* **REQUEST A**
In the article on Bulgarian politics, on what date did Prime Minister Boyko Borisov announce that he was replacing four of his ministers?

* **PROVIDED PASSAGE**

▽

By RFE RL
By Ron Synovitz*
(RFE/RL) — Delyan Peevski is a powerful businessman, media mogul, and lawmaker from Bulgaria’s opposition Movement for Rights and Freedom (DPS).
A central figure in the country’s business and political scene for years, Peevski is now at the center of political allegations that led Prime Minister Boyko Borisov to reshuffle his cabinet this week.
Following two weeks of anti-government protests and claims that the ruling GERB party is controlled from behind the scenes by Peevski and the DPS, Borisov on July 23 announced he was replacing his ministers of the interior, economy, finance, and tourism.
Two days earlier, Borisov’s government had survived a no-confidence vote in parliament called by the opposition Bulgarian Socialist Party (BSP) over a series of corruption scandals involving GERB politicians.
GERB’s regional coordinators announced before the vote that they had demanded Borisov replace his interior, economy, and finance ministers.
A July 15 statement from the GERB party said the dismissals were necessary to “eliminate insinuations that GERB and the three are directly controlled by the DPS and Peevski.”
President Rumen Radev, who is backed by the BSP, has charged that a “mafia” controls Borisov’s government and the country’s notoriously politicized judiciary.
Who Is ‘Potbelly’?
Borisov fully rejects the president’s claims. But on July 16, the prime minister used the nickname “Shishi” to identify the key figure in the allegations of DPS control.

△

* **GIVEN RECORDS**
▽

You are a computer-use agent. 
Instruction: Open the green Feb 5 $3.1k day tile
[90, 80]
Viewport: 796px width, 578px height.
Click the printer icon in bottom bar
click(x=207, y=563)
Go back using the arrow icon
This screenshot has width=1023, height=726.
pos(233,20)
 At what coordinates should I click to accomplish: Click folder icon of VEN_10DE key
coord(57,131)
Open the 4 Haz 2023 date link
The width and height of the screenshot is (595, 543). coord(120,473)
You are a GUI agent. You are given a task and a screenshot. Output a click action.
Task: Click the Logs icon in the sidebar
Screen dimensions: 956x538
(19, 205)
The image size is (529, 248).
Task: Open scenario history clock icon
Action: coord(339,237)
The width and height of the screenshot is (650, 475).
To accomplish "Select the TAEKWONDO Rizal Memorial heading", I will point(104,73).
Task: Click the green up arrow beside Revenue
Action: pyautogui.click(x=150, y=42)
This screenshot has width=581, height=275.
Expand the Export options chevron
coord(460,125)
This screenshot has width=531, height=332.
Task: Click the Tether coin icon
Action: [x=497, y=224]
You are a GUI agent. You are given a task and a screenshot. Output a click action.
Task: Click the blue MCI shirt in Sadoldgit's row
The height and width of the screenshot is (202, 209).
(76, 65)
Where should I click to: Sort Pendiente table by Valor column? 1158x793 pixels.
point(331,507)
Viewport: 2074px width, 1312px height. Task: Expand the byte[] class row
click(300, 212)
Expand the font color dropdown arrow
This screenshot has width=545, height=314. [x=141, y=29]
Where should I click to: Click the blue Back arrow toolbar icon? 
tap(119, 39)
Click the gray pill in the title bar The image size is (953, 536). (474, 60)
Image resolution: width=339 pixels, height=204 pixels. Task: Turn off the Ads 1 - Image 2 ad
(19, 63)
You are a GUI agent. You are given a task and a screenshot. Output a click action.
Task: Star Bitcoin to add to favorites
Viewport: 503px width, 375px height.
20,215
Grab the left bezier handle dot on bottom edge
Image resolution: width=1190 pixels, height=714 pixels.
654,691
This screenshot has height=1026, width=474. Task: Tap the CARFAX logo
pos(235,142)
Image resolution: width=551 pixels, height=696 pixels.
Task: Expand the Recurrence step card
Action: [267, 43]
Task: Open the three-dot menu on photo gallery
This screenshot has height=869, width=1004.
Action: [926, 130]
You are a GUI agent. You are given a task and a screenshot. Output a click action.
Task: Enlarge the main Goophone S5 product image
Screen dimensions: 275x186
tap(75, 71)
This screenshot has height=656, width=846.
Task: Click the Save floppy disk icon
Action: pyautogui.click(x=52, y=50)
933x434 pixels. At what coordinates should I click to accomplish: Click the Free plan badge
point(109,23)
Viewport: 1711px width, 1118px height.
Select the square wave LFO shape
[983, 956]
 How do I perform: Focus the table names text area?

△

* **REQUEST B**
Echo the records line for line, starting with their first line and going on through the line that contains "coord(57,131)".

* **TASK SOLUTION A**
July 23

* **TASK SOLUTION B**
You are a computer-use agent. 
Instruction: Open the green Feb 5 $3.1k day tile
[90, 80]
Viewport: 796px width, 578px height.
Click the printer icon in bottom bar
click(x=207, y=563)
Go back using the arrow icon
This screenshot has width=1023, height=726.
pos(233,20)
 At what coordinates should I click to accomplish: Click folder icon of VEN_10DE key
coord(57,131)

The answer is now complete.